Getting That Sinking Feeling Montmartre

May 24, 2012  •  Leave a Comment

Getting that sinking feeling Montmartre final imageGetting That Sinking Feeling Montmartre Final Image

The Tip of the Day is about correcting converging verticals. See end of this post.

This location is just below Sacre Coeur where there is a steep grass bank with the Apartments behind it and nothing in the foreground to spoil the illusion. This is done simply by turning the angle of the camera to follow the line of the grass. I cannot claim to have thought of this idea as there are a number of similar images on flickr. However I wanted to try it for myself including of course an HDR look.

There were a lot of Tourists around taking pictures of the Church and of Paris in the far distance. They probably wondered why I was taking pictures of a grass bank, strange!

I had the wrong lens for this image a 10-20 zoom for inside buildings so had to crop a lot later.

The image was taken handheld with a Sony A700 with a Sigma 10-20 wide angle zoom at 20mm. 3 raw images 2EV spacing for HDR. Opened in Photoshop first and each image noise reduced with Noiseware Pro and saved as tiffs.


Outputted in Photomatix to the Exposure Fusion method which produces the most natural looking result. Click the Camera name top right on flickr for this image for Exif details and the settings used.


The -2EV image was brought back in and used with a layer mask to reduce highlights in the clouds.

Detail brought back in with Topaz adjust with Vibrant group of presets Crisp settings.

The intended horizon along the line of the grass was slightly off so used the ruler tool to draw a line along the grass and clicked straighten to automatically rotate and crop.

Adjustments in levels and curves to enhance with layer masks to apply the effects only to the building.

Vibrance increased 47 points

Saturation adjustment layer blues increased slightly and applied with a layer mask only to the sky.

Second Saturation layer blues used with layer mask to decrease the blues at the top of the building.

Layers flattened before going on to sharpening.

First duplicate layer Noiseware Pro and a little sharpening

Second duplicate layer with mask to apply extra sharpening and contrast with low amount and high radius using Unsharp mask (Clarity Effect) The settings were 40 amount and 40 radius. A mask was used to partly exclude the effect from highlights.

The pigeon was in that ideal position but there was some ghosting from its movement during the exposures. This was cloned out. Another pigeon was in the wrong position at the edge of the frame so this was cloned out. The angle of the clouds on the right would have spoiled the illusion so these were straightened with the clone tool.

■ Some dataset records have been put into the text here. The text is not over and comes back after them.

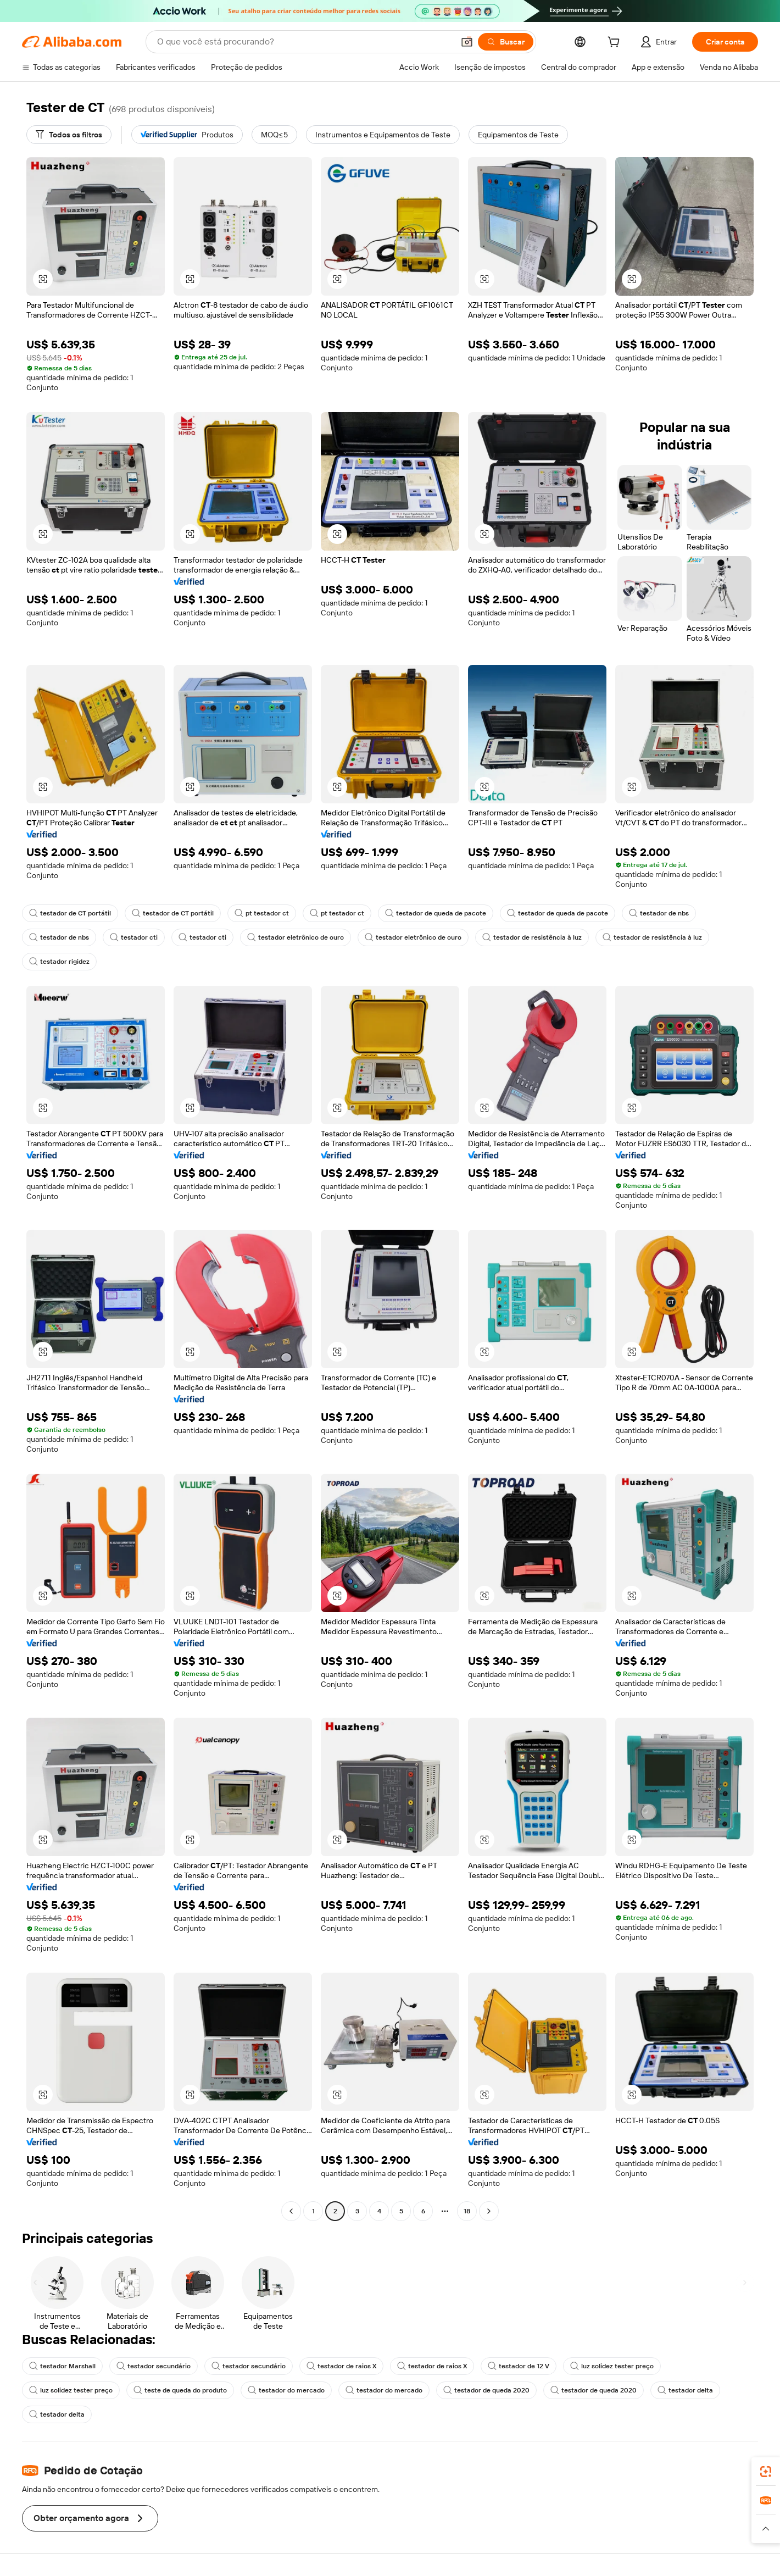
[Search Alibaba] (304, 42)
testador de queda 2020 (486, 2390)
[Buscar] (505, 42)
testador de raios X (341, 2366)
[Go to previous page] (291, 2211)
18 (467, 2211)
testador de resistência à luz (532, 937)
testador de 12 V (518, 2366)
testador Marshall (62, 2366)
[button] (466, 41)
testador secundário (153, 2366)
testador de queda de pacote (435, 913)
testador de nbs (659, 913)
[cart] (616, 43)
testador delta (685, 2390)
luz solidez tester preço (612, 2366)
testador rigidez (59, 961)
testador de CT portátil (70, 913)
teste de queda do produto (180, 2390)
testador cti (134, 937)
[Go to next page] (489, 2211)
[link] (765, 2471)
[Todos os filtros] (69, 134)
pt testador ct (262, 913)
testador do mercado (286, 2390)
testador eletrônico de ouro (295, 937)
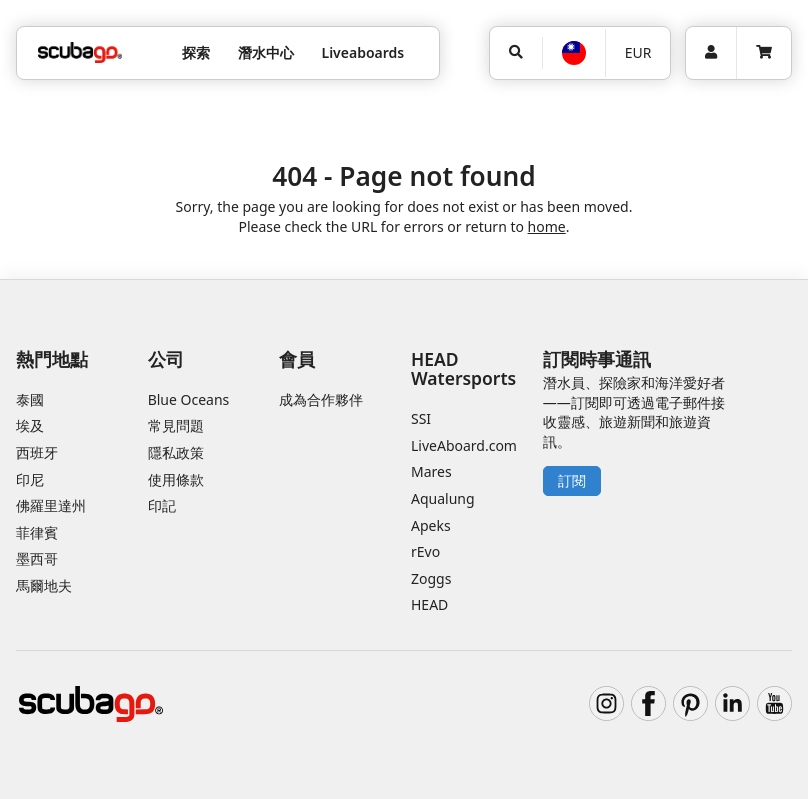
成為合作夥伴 (321, 399)
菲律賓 (37, 532)
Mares (431, 471)
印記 (162, 505)
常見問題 (176, 425)
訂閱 (572, 480)
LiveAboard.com (464, 445)
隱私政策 (176, 452)
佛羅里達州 (51, 505)
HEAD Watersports (463, 368)
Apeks (431, 525)
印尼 (30, 479)
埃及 (30, 425)
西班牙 (37, 452)
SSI (421, 418)
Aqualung (443, 498)
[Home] (80, 52)
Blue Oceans (189, 399)
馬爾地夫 (44, 585)
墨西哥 (37, 558)
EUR (638, 52)
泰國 (30, 399)
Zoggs (431, 578)
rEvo (425, 551)
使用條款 (176, 479)
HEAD (429, 604)
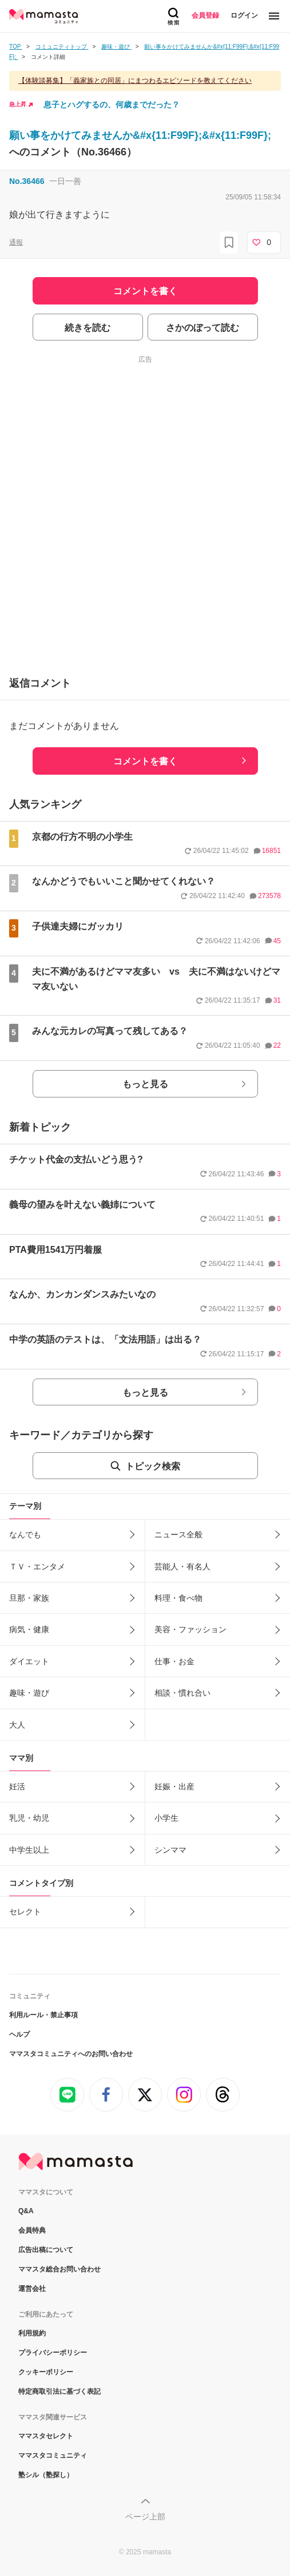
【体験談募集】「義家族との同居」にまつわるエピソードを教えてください (135, 81)
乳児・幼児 (29, 1817)
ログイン (244, 15)
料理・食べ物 (178, 1598)
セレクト (25, 1911)
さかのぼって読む (202, 327)
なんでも (25, 1534)
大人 (17, 1724)
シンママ (170, 1849)
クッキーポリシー (45, 2372)
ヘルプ (19, 2034)
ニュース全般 (178, 1534)
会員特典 (32, 2230)
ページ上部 (145, 2516)
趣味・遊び (29, 1692)
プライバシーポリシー (52, 2352)
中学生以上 (29, 1849)
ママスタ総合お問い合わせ (59, 2269)
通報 (16, 242)
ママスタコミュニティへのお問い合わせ (71, 2053)
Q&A (26, 2211)
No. (27, 181)
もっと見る (145, 1084)
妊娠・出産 (174, 1786)
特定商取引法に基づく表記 (59, 2391)
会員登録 (205, 15)
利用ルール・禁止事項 (43, 2015)
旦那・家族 (29, 1598)
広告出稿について (45, 2249)
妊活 (17, 1786)
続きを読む (87, 327)
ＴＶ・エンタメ (37, 1566)
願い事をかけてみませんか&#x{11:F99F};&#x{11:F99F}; (140, 135)
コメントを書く (145, 761)
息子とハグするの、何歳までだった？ (111, 104)
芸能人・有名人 (182, 1566)
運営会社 (32, 2288)
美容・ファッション (190, 1629)
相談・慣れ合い (182, 1692)
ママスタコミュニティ (52, 2455)
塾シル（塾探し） (45, 2474)
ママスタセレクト (45, 2436)
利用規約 (32, 2333)
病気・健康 (29, 1629)
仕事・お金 (174, 1661)
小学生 (166, 1817)
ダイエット (29, 1661)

Below are the Before and After images. The first image is a picture taken a few minutes earlier showing the correct Bank angle. Next the middle of the 3 exposures. Then the tonemapped image and then the final result.

Correct Angle of Grass Bank

Getting that sinking feeling Montmartre correct angleGetting Correct Camera Angle

Original at 0EV

Getting that sinking feeling Montmartre originalGetting That Sinking Feeling Montmartre Original

Tonemapped image Exposure Fusion

Getting that sinking feeling Montmartre tonemappedGetting That Sinking Feeling Montmartre Fusion

Final Image

Getting that sinking feeling Montmartre DoneGetting That Sinking Feeling Montmartre Final Image

Tip of the Day

Taking pictures of buildings with a wide angle lens will often lead to the problem of converging verticals. To correct or reduce this in Photoshop go to Filter-Lens Correction- Custom-Perspective Vertical and then the scale slider to crop. Depending on what you want to keep in the picture it may be necessary to compromise on how much you straighten. Bear in mind that depending on how even the tones are where you want to avoid cropping it may be possible to use the clone or patch tools to allow you correct the verticals more.